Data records
[Start of section]
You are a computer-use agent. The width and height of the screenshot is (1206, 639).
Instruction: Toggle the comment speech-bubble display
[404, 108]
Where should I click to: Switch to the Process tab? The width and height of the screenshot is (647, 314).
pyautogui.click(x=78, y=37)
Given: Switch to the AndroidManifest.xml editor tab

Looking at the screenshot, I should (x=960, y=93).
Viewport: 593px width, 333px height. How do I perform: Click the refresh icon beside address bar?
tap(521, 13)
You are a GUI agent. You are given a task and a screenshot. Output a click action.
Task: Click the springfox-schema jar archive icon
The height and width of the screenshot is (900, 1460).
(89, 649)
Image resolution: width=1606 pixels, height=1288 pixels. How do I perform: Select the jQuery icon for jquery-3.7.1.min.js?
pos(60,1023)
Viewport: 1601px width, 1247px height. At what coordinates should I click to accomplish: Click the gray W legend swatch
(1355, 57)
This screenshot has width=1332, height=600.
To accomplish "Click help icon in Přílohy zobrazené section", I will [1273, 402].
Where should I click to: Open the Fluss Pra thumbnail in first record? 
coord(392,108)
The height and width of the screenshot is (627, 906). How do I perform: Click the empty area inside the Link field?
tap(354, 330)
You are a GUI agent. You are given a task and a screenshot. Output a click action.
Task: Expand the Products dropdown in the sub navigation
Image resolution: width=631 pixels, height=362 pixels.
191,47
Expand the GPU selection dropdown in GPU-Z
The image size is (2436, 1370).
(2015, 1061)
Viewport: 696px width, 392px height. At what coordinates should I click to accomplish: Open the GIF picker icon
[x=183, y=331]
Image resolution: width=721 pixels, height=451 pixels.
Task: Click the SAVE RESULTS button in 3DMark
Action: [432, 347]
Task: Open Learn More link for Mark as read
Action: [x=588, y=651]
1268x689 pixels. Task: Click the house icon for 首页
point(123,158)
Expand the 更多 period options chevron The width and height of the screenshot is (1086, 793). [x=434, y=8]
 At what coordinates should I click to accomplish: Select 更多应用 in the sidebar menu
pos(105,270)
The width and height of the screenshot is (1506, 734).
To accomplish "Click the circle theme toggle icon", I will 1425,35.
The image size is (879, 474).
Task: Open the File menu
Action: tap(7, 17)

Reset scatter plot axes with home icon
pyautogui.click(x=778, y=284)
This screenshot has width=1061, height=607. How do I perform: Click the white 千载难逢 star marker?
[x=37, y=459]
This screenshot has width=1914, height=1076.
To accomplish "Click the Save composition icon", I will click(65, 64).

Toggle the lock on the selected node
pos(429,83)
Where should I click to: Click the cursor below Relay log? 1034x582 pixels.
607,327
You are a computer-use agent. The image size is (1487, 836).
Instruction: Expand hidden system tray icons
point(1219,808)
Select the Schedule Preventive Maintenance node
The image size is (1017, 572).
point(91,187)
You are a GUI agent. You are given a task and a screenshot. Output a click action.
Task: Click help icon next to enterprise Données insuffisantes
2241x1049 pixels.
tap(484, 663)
[End of section]
◆ Task
What you should produce is an exact retyping of every line above.

◆ Answer to the problem
You are a computer-use agent. The width and height of the screenshot is (1206, 639).
Instruction: Toggle the comment speech-bubble display
[404, 108]
Where should I click to: Switch to the Process tab? The width and height of the screenshot is (647, 314).
pyautogui.click(x=78, y=37)
Given: Switch to the AndroidManifest.xml editor tab

Looking at the screenshot, I should (x=960, y=93).
Viewport: 593px width, 333px height. How do I perform: Click the refresh icon beside address bar?
tap(521, 13)
You are a GUI agent. You are given a task and a screenshot. Output a click action.
Task: Click the springfox-schema jar archive icon
The height and width of the screenshot is (900, 1460).
(89, 649)
Image resolution: width=1606 pixels, height=1288 pixels. How do I perform: Select the jQuery icon for jquery-3.7.1.min.js?
pos(60,1023)
Viewport: 1601px width, 1247px height. At what coordinates should I click to accomplish: Click the gray W legend swatch
(1355, 57)
This screenshot has width=1332, height=600.
To accomplish "Click help icon in Přílohy zobrazené section", I will [1273, 402].
Where should I click to: Open the Fluss Pra thumbnail in first record? 
coord(392,108)
The height and width of the screenshot is (627, 906). How do I perform: Click the empty area inside the Link field?
tap(354, 330)
You are a GUI agent. You are given a task and a screenshot. Output a click action.
Task: Expand the Products dropdown in the sub navigation
Image resolution: width=631 pixels, height=362 pixels.
191,47
Expand the GPU selection dropdown in GPU-Z
The image size is (2436, 1370).
(2015, 1061)
Viewport: 696px width, 392px height. At what coordinates should I click to accomplish: Open the GIF picker icon
[x=183, y=331]
Image resolution: width=721 pixels, height=451 pixels.
Task: Click the SAVE RESULTS button in 3DMark
Action: [432, 347]
Task: Open Learn More link for Mark as read
Action: [x=588, y=651]
1268x689 pixels. Task: Click the house icon for 首页
point(123,158)
Expand the 更多 period options chevron The width and height of the screenshot is (1086, 793). [x=434, y=8]
 At what coordinates should I click to accomplish: Select 更多应用 in the sidebar menu
pos(105,270)
The width and height of the screenshot is (1506, 734).
To accomplish "Click the circle theme toggle icon", I will 1425,35.
The image size is (879, 474).
Task: Open the File menu
Action: tap(7, 17)

Reset scatter plot axes with home icon
pyautogui.click(x=778, y=284)
This screenshot has width=1061, height=607. How do I perform: Click the white 千载难逢 star marker?
[x=37, y=459]
This screenshot has width=1914, height=1076.
To accomplish "Click the Save composition icon", I will click(65, 64).

Toggle the lock on the selected node
pos(429,83)
Where should I click to: Click the cursor below Relay log? 1034x582 pixels.
607,327
You are a computer-use agent. The image size is (1487, 836).
Instruction: Expand hidden system tray icons
point(1219,808)
Select the Schedule Preventive Maintenance node
The image size is (1017, 572).
point(91,187)
You are a GUI agent. You are given a task and a screenshot. Output a click action.
Task: Click help icon next to enterprise Données insuffisantes
2241x1049 pixels.
tap(484, 663)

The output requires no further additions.